Figure 3. Part de l’emploi selon la taille de la ville et l’origine de l’urbanisation, c. 2000

Figure 3. Part de l'emploi selon la taille de la ville et l'origine de l'urbanisation, c.  2000Source : Jedwab, Ianchovichina et Haslop (2022) utilisant les données du recensement IPUMS et la base de données Global Human Settlements Layer. Remarque : MFG+FIRE désigne les services manufacturiers, financiers, d’assurance et immobiliers ; NTR2 comprend le commerce de gros et de détail et d’autres activités liées au commerce intérieur.

Pris au piège dans les villes de consommation ?
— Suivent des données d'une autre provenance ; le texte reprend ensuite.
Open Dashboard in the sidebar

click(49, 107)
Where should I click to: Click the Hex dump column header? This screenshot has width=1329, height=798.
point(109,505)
Le fait d’avoir principalement des villes de consommation affecterait le potentiel des pays en développement à rattraper les niveaux de vie des économies avancées et pourrait même expliquer pourquoi certains pays se retrouvent dans une trappe à revenu intermédiaire. Les économies d’agglomération peuvent être plus faibles dans les pays où la part de l’emploi urbain dans les biens non échangeables est disproportionnellement élevée (Venables, 2017 ; Burger et al., 2022). Les économies d’agglomération peuvent même être « stériles » dans ces pays en raison de la congestion, qui peut être plus préjudiciable aux entreprises des secteurs non échangeables qui bénéficient relativement moins des économies d’agglomération du côté de l’offre (Burger et al, 2022). Alors que les villes de consommation n’ont pas significativement moins de capital humain que les villes de production, pour un niveau de capital humain donné, les villes de consommation ont plus d’informalité et plus d’emplois dans les biens urbains non échangeables que les villes de production. Nous constatons également des salaires plus élevés dans les biens échangeables urbains que dans les biens non échangeables et des rendements de l’expérience inférieurs dans les pays ayant plus de villes consommatrices. Cela implique que le capital humain dans les villes de consommation est employé dans des secteurs et des emplois moins productifs.

L’histoire nous apprend également que la composition de l’emploi dans les villes peut changer radicalement au fil du temps. La croissance de nombreuses villes a été initialement alimentée par les rentes agricoles et les exportations de ressources. Les révolutions industrielles ont transformé bon nombre de ces villes de consommation en centres de production prospères. Aujourd’hui, les pays peuvent saisir de nouvelles opportunités pour tirer parti de leur capital humain et des technologies de la quatrième révolution industrielle et transformer leurs villes en centres de production prospères. Pour réussir, ils devront combler les lacunes en matière de compétences technologiques, accroître les investissements dans les infrastructures numériques et favoriser l’innovation et les réformes qui renforcent leurs secteurs privés.